## [Instructions to follow]
Present the items below as a two-column CSV headed instruction and location, one row per item with its text and its answer in separate quoted fields and any line breaks replaced by spaces. Omit the pictures.

## [Pointing data for screenshots]
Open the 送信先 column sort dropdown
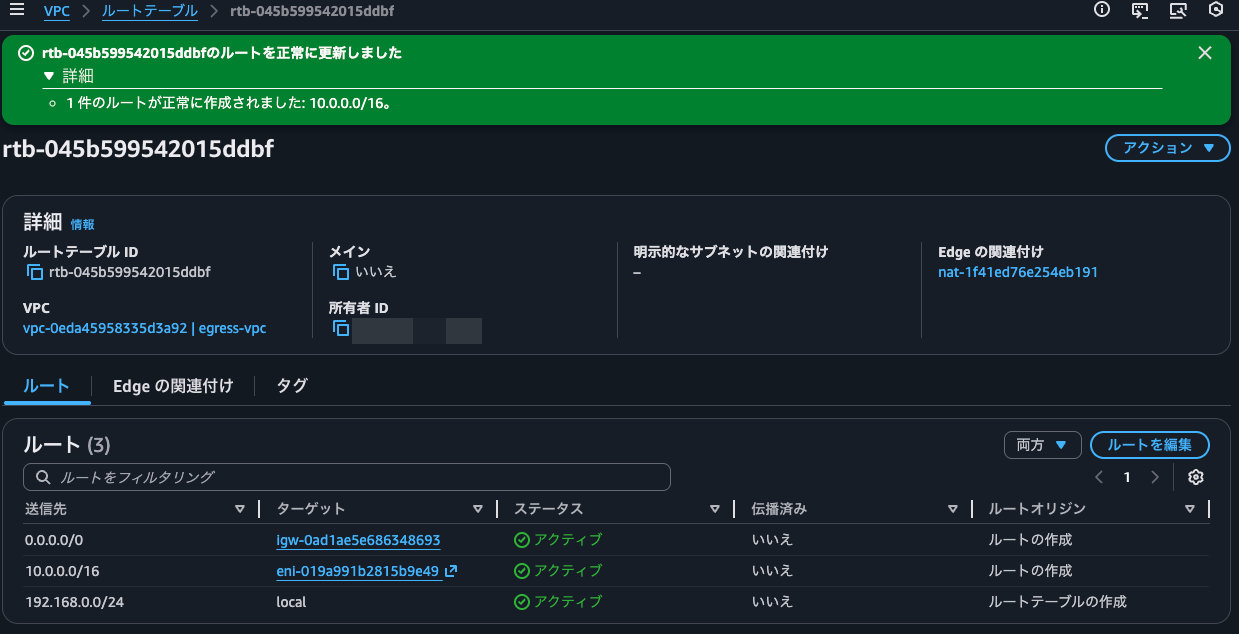This screenshot has width=1239, height=634. pos(240,508)
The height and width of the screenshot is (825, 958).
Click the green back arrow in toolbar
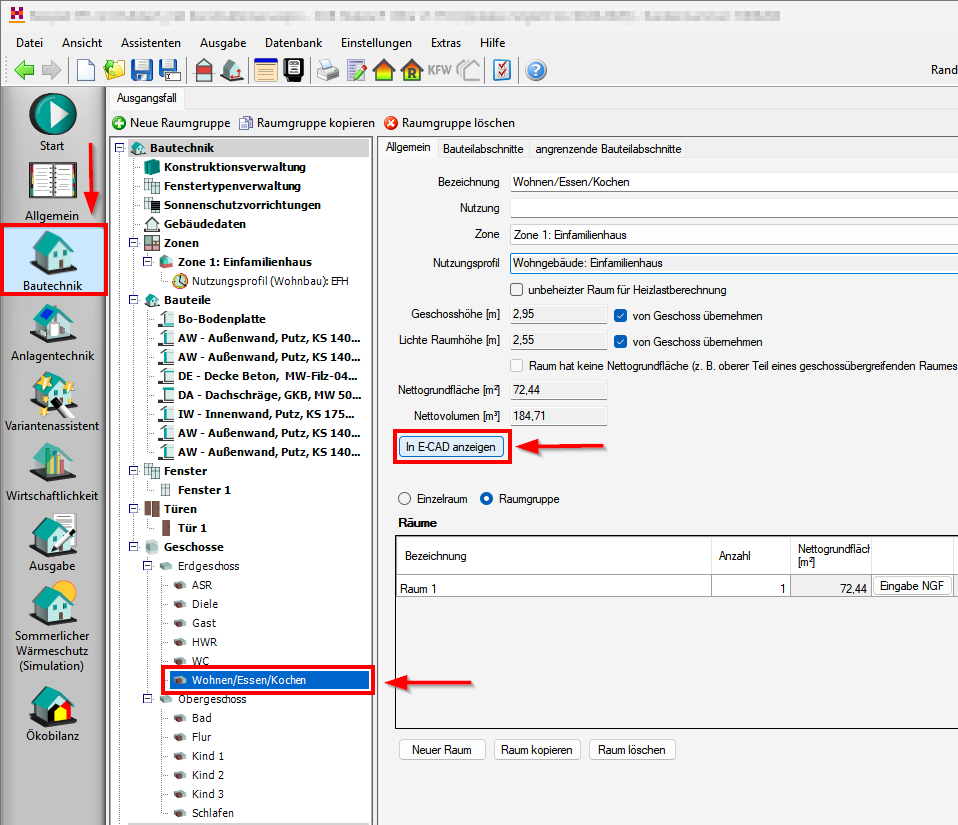click(x=24, y=70)
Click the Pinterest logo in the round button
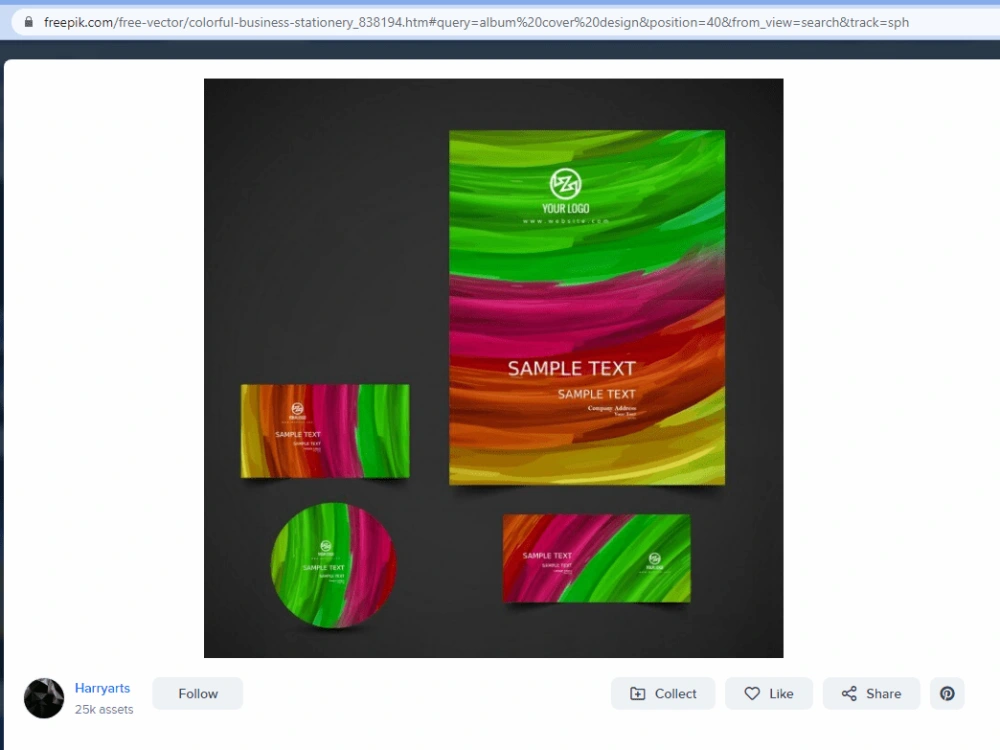The height and width of the screenshot is (750, 1000). tap(946, 693)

## [Solution to this task]
instruction,location
"Open the 送信先 column sort dropdown","This screenshot has width=1239, height=634. pos(240,508)"
"The height and width of the screenshot is (825, 958). Click the green back arrow in toolbar","click(x=24, y=70)"
"Click the Pinterest logo in the round button","The height and width of the screenshot is (750, 1000). tap(946, 693)"